---------- Records

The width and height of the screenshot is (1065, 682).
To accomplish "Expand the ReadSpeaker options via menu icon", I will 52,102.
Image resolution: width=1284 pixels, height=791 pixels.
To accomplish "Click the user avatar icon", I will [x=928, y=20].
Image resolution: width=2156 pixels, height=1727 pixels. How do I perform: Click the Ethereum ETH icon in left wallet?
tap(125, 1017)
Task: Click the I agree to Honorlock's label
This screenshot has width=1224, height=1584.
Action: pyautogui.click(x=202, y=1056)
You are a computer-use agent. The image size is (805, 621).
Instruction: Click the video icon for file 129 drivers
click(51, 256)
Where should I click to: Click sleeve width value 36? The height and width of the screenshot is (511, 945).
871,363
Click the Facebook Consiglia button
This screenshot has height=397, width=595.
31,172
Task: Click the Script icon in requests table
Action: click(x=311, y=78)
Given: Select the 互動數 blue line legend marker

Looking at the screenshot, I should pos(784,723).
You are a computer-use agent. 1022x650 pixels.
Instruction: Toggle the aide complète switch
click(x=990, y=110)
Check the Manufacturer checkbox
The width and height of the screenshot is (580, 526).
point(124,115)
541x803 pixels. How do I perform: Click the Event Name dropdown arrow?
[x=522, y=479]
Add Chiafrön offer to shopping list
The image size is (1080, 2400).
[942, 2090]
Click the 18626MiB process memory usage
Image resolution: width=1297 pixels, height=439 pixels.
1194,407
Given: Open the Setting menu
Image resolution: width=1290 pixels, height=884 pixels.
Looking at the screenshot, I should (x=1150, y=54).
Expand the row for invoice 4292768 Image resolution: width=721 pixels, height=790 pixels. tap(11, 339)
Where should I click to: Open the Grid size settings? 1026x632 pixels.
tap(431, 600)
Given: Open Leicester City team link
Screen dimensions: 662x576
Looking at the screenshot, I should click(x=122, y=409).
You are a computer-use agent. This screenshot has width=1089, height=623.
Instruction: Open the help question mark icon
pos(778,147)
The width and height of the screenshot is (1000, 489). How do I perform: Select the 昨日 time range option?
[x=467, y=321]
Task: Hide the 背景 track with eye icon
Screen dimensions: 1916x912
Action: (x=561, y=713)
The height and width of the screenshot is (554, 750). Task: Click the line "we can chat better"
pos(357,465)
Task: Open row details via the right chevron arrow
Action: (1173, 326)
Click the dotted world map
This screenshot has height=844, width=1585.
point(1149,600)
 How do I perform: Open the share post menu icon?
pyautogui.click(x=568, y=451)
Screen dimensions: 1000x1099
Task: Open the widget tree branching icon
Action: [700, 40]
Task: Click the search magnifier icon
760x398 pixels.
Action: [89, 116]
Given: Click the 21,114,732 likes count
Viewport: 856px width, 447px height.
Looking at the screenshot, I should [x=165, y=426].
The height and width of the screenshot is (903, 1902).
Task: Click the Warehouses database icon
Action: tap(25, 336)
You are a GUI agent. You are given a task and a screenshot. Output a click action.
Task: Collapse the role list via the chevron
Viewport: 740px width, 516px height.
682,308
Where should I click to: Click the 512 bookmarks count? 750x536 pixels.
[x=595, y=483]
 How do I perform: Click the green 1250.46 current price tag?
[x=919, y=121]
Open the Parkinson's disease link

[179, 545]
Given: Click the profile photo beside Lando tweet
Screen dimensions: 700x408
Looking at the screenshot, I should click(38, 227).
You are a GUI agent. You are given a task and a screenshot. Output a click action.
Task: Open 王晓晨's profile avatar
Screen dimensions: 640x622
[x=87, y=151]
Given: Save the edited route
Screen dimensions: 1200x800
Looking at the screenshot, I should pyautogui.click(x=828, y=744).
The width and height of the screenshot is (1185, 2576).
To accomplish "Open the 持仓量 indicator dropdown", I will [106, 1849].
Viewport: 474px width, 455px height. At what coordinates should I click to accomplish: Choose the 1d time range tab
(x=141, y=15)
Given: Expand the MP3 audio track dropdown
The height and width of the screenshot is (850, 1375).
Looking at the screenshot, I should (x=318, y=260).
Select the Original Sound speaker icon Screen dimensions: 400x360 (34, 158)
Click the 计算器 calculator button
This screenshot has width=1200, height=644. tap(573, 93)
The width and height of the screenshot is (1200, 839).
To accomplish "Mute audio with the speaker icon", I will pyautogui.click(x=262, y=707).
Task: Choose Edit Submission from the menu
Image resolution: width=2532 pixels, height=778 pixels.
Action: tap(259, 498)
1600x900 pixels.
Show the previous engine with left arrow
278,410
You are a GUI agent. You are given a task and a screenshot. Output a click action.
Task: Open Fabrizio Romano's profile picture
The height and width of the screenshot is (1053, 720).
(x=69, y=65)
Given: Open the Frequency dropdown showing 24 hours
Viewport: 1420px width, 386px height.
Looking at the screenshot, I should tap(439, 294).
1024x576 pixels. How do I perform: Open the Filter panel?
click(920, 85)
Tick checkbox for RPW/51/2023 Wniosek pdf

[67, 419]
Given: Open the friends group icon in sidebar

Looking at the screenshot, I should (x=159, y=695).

--------------------

Each line of the material that has the word "track" belongs in the answer.

Task: Hide the 背景 track with eye icon
Given: Expand the MP3 audio track dropdown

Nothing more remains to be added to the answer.